Éducation : le digital ne serait plus la panacée

Publié dans Actualités,Documentation

Ordinateur, portable, mobile, internet ont longtemps été vus comme la panacée, celle qui un jour permettrait de résoudre les problèmes d’accès à l’éducation pour les populations vivant dans des lieux reculés et de pallier le manque d’enseignants et de matériels scolaires. Reste qu’aujourd’hui internet et les ordinateurs n’ont plus tellement la côte auprès des enseignants et chercheurs en éducation.

Internet, oui, mais à petite dose

On s’en doutait déjà un peu, mais passer trop de temps sur internet pourrait nuire aux apprentissages. C’est désormais confirmé par l’OCDE qui publie  « How has Internet changed between 2012 and 2015 ». Une étude qui alerte sur l’utilisation croissante d’Internet par les jeunes de 15 ans dans les pays de l’OCDE (en 2006, seuls 75% des 15 ans avaient accès à internet, contre 95% en 2015) et sur son impact potentiellement négatif sur la quantité et la qualité des apprentissages. L’étude révèle en effet qu’une utilisation excessive d’internet (plusieurs heures par jour, y compris durant les jours d’école) entraîne irrémédiablement une baisse des résultats et a surtout des répercussions sur la santé et le bien-être des enfants (ceux qui utilisent abusivement  internet sont, entre autres choses, davantage susceptibles d’éprouver plus d’insatisfaction, de s’ennuyer plus vite, de moins bien faire leurs devoirs et d’arriver en retard à l’école).

Pour les spécialistes, hors de question de supprimer l’accès ou l’utilisation d’internet, devenu aujourd’hui indispensable. Ils appellent toutefois à une juste mesure : les étudiants qui obtiennent les meilleurs résultats sont ceux qui utilisent internet modérément et pas les jours d’école de manière à ce que cela n’interfère pas sur les apprentissages.

L’ordinateur pour une lecture simple et lente

Pour le World Economic Forum, qui a récemment publié  l’étude « Students learn better from books than screens », il ne fait aucun doute que le digital, un média certes plus accessible et largement préféré par la jeune génération, n’est pas source de meilleur apprentissage.

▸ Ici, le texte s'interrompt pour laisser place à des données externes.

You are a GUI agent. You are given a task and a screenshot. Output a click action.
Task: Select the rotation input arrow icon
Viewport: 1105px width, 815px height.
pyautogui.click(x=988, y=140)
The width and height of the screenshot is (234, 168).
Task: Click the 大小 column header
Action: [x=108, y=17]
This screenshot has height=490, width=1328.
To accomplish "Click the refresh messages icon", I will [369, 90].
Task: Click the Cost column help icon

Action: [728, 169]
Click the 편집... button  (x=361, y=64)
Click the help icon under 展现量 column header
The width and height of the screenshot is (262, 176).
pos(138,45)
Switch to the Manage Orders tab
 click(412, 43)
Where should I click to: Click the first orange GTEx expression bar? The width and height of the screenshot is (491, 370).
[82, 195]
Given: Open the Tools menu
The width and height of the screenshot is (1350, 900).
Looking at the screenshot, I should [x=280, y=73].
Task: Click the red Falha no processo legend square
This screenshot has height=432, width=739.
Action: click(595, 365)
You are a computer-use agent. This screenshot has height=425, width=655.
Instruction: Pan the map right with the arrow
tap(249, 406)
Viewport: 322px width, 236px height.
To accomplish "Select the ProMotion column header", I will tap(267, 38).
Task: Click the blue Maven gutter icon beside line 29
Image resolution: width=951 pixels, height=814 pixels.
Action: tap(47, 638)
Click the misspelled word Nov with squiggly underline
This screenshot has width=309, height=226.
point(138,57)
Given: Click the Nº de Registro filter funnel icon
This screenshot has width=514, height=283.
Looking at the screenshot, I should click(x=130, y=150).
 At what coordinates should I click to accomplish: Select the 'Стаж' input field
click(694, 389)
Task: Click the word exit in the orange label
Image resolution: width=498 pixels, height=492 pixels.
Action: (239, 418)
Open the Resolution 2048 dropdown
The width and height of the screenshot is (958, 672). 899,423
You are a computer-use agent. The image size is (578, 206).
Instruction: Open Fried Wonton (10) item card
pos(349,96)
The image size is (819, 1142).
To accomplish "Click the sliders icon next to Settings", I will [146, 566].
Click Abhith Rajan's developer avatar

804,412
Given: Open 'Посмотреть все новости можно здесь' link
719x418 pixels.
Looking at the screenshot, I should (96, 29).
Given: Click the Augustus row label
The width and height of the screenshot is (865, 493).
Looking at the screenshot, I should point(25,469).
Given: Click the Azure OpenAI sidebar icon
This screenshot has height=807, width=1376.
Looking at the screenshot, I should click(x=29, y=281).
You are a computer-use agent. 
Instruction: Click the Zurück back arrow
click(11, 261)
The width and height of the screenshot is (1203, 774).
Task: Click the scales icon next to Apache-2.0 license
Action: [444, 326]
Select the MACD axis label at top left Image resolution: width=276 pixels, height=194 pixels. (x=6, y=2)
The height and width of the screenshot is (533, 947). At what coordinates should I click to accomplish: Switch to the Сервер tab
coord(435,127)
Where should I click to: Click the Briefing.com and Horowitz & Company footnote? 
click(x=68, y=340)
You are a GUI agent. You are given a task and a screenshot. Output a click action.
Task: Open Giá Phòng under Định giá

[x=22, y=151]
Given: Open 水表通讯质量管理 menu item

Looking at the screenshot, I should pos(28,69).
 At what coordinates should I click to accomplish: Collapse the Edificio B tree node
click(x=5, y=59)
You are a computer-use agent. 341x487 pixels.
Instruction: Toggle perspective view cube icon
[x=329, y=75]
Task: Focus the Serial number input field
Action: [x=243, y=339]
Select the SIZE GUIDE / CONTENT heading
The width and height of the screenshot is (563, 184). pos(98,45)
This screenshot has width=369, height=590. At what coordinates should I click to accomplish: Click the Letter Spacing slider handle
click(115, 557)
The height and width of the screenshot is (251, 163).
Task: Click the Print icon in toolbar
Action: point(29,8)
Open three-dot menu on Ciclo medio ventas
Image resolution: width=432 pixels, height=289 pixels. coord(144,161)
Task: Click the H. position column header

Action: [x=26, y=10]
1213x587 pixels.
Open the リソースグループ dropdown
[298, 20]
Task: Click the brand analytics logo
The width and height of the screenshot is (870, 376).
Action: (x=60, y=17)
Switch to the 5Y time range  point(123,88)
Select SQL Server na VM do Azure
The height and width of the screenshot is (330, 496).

S’ils reconnaissent indéniablement ses avantages écologiques et économiques, ils alertent désormais sur les conséquences du média électronique sur la lecture et les apprentissages.

Une expérience menée auprès de jeunes lecteurs appartenant à la communauté des « digital natives » (des gens nés avec ordinateurs et internet), a permis de mettre en évidence qu’entre lecture sur mobile et lecture sur papier la qualité de lecture, mais aussi de compréhension et d’engagement du lecteur n’était définitivement pas la même. « Le scrolling » (le fait de faire descendre l’écran pour poursuivre la lecture) ayant, disent les experts, un effet négatif sur la concentration. Résultat, le lecteur saisit certes les grandes idées du texte mais ne retient pas les détails et n’est pas apte ensuite à répondre à des questions spécifiques sur le texte.

Le livre papier a encore un bel avenir

Pour les chercheurs, ce sont autant d’éléments qui doivent désormais influencer et profondément modifier le discours des enseignants et la pédagogie propre à la lecture. En effet, preuve est désormais faite qu’on ne lit pas de la même manière selon le média utilisé et que l’on ne doit pas utiliser indifféremment tel ou tel média en fonction des tâches à accomplir sur le texte : la lecture sur print étant plus rapide, plus précise, elle conviendra davantage à l’analyse de texte ;  celle sur tablette étant plus superficielle, elle servira à accumuler des informations simples et brèves, le lecteur devant néanmoins faire attention à être plus lent et rigoureux.

À lire ces deux études, il est clair que la mort tant annoncée du livre papier ne sera pas sans conséquence sur la qualité des apprentissages et de l’éducation des futures générations mais également sur leur santé et bien-être en général. Une information à ne pas négliger donc à l’heure où la tendance est au tout numérique.